From culture of war to one of peace

By Dan Eiffe
September 21, 2006

The Peoples of Sudan are severely traumatized from war. While the war has ended, the memory and effects of the war are still deeply imbedded in their minds. It has deeply affected everyone and sometimes people are not aware and do not recognize how this has affected them. As a result, the society has been brutalised and the people’s behavior is influenced.

Foreigners complain that people in South Sudan often overreact in an aggressive manner. It is easy to understand why having lived in a culture of war for over 20 years it will take time and healing in order to develop a culture of peace. Another group of people who have been affected are Aid Workers. You cannot observe the suffering and death day in and day out without it affecting you. There is an International NGO called people in Aid which was formed to assist Aid Workers from conflict zones. Even the Catholic Church in Sudan has been running a very successful program for its people called “Healing the Healers” It is important to recognise the stress we inherit and also to recognise how it changes one’s behaviour.

We hear of very strange and sometimes brutal incidents which may be the result of this. For example in Yei two weeks ago, a man quarreled with his wife and locked the room which she was in with her two sisters and child. He then threw a hand grenade into the room killing all four. This is rather extreme, however, this culture of violence is common. People seek revenge by killing as has been happening in Rumbek County , upper Nile , Akobo and many other places . When a dispute arises, instead of negotiating, people go first for the gun as a solution.

The important issue is, we will never know peace irrespective of the CPA’s implementation unless this issue is addressed .We can see an increase in alcohol consumption where people drink themselves into a stupor thinking it will resolve their problems. In many areas in Southern Sudan , people are drinking spirits throughout the day and the women also encourage it because it is a good and easy source of income.

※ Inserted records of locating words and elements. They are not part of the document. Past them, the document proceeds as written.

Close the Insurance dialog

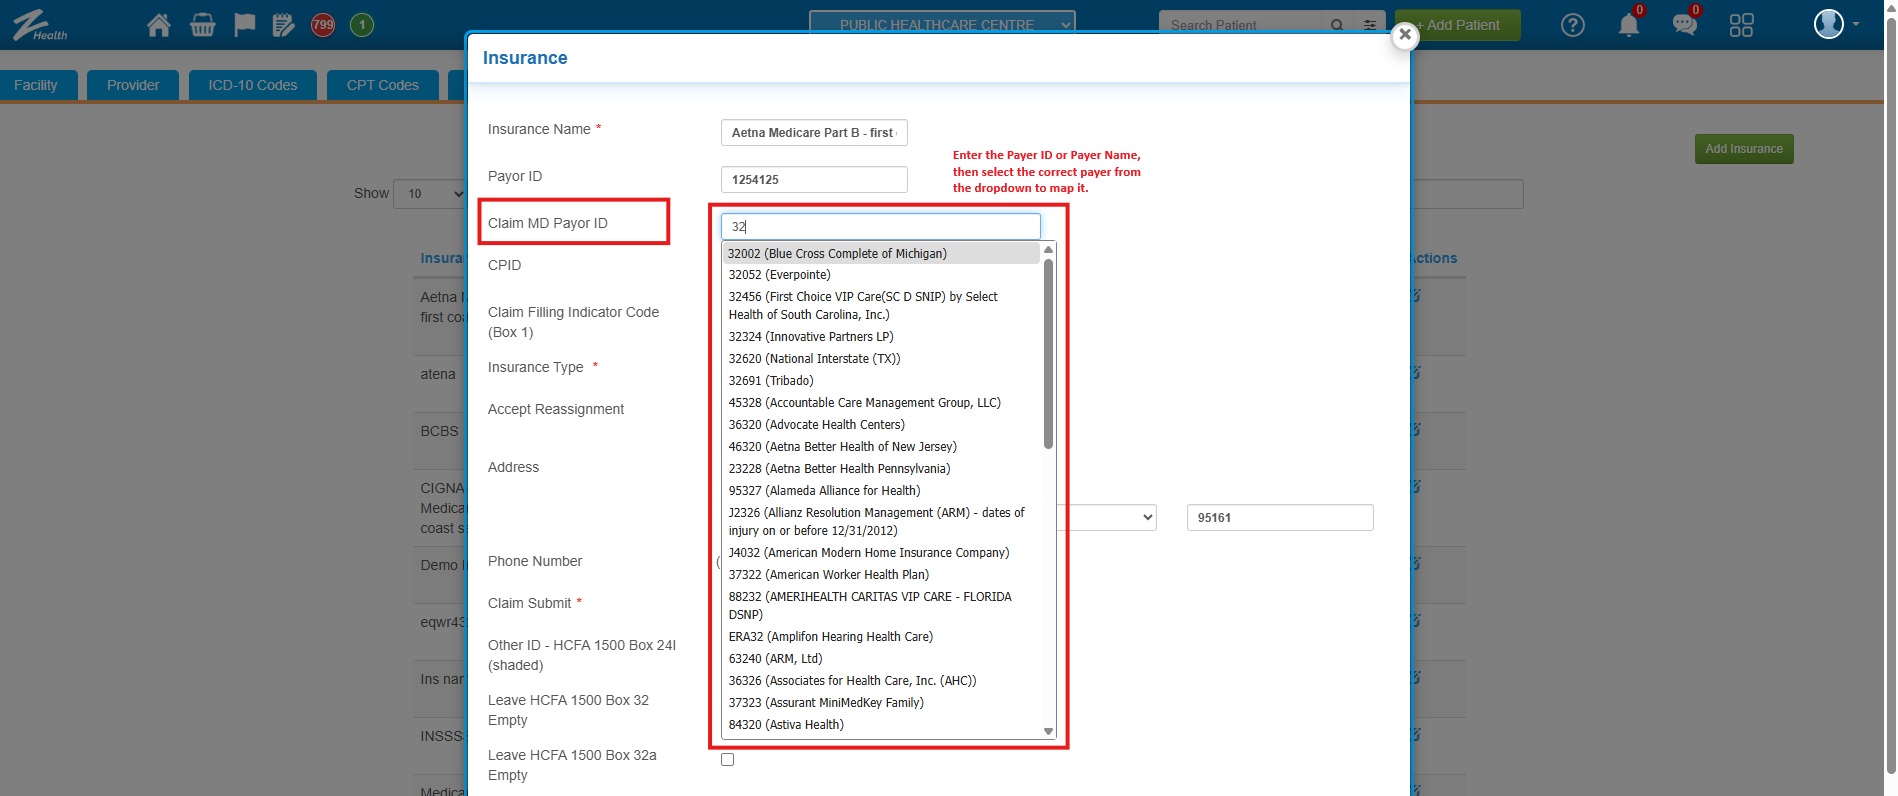coord(1404,36)
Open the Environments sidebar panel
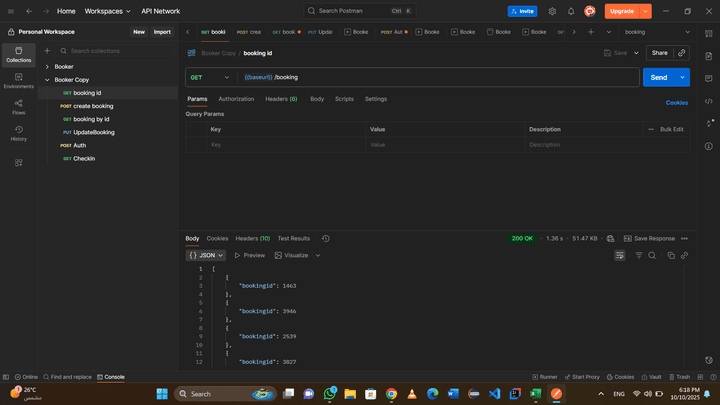The height and width of the screenshot is (405, 720). tap(18, 81)
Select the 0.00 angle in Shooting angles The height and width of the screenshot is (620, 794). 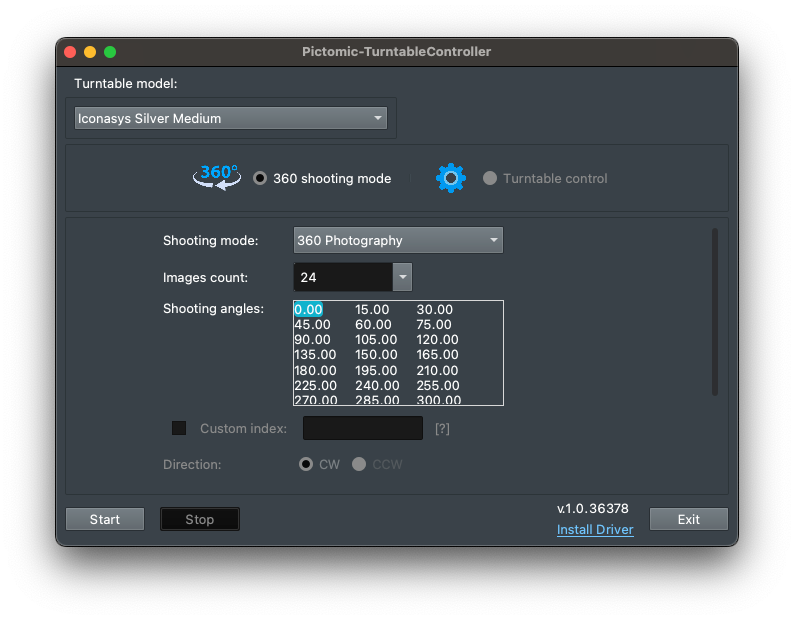(308, 310)
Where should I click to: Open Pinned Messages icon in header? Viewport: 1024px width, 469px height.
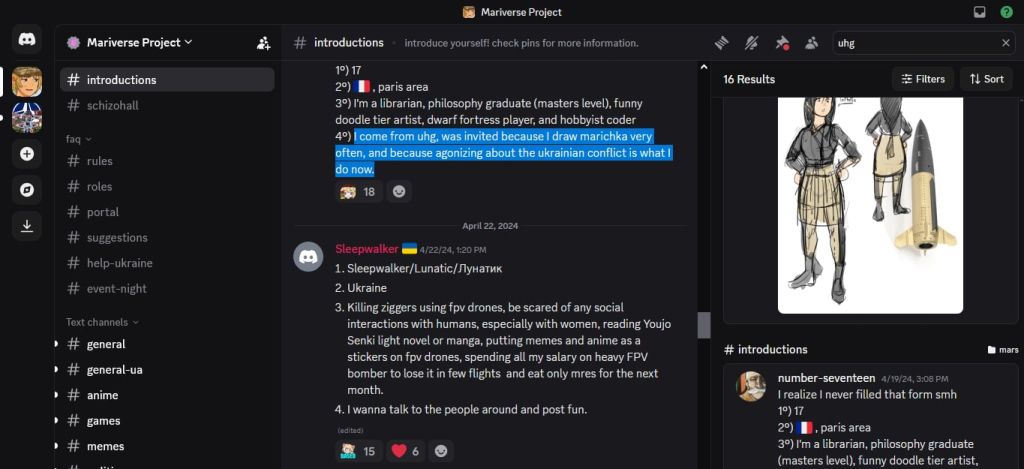coord(782,43)
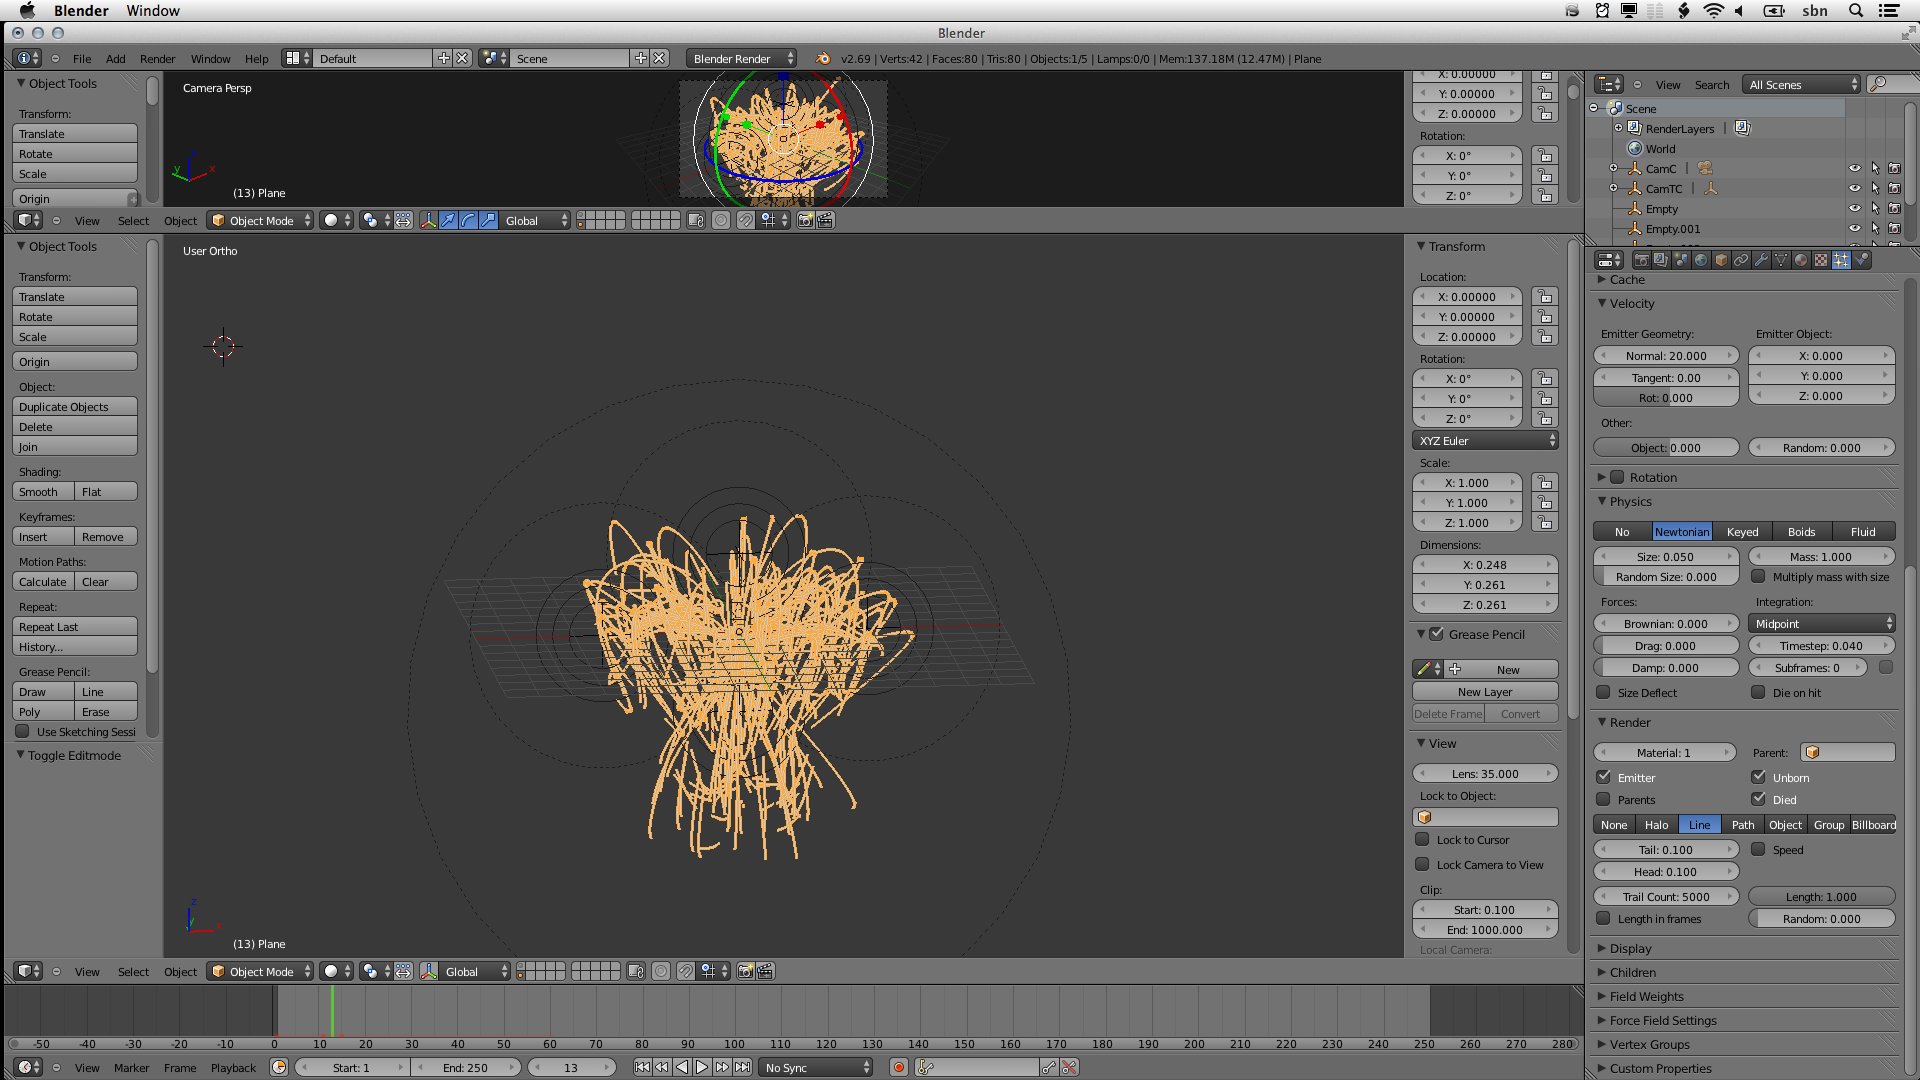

These issues need to be addressed and the hope is that the youth, through education and idealism, will be able to bring that peace. The Churches, NGOs civil society groups, local authorities and the media need to address this. This is the main reason I started the Mirror three years ago to use the media to promote a culture of peace.

The youth as I say are key here, so I appeal to the youth to assist in this process. An example of this was the Acholi and Madi youth meeting in Nimule this week. They met to address these issues. It is my hope that other youth groups be formed to follow their example.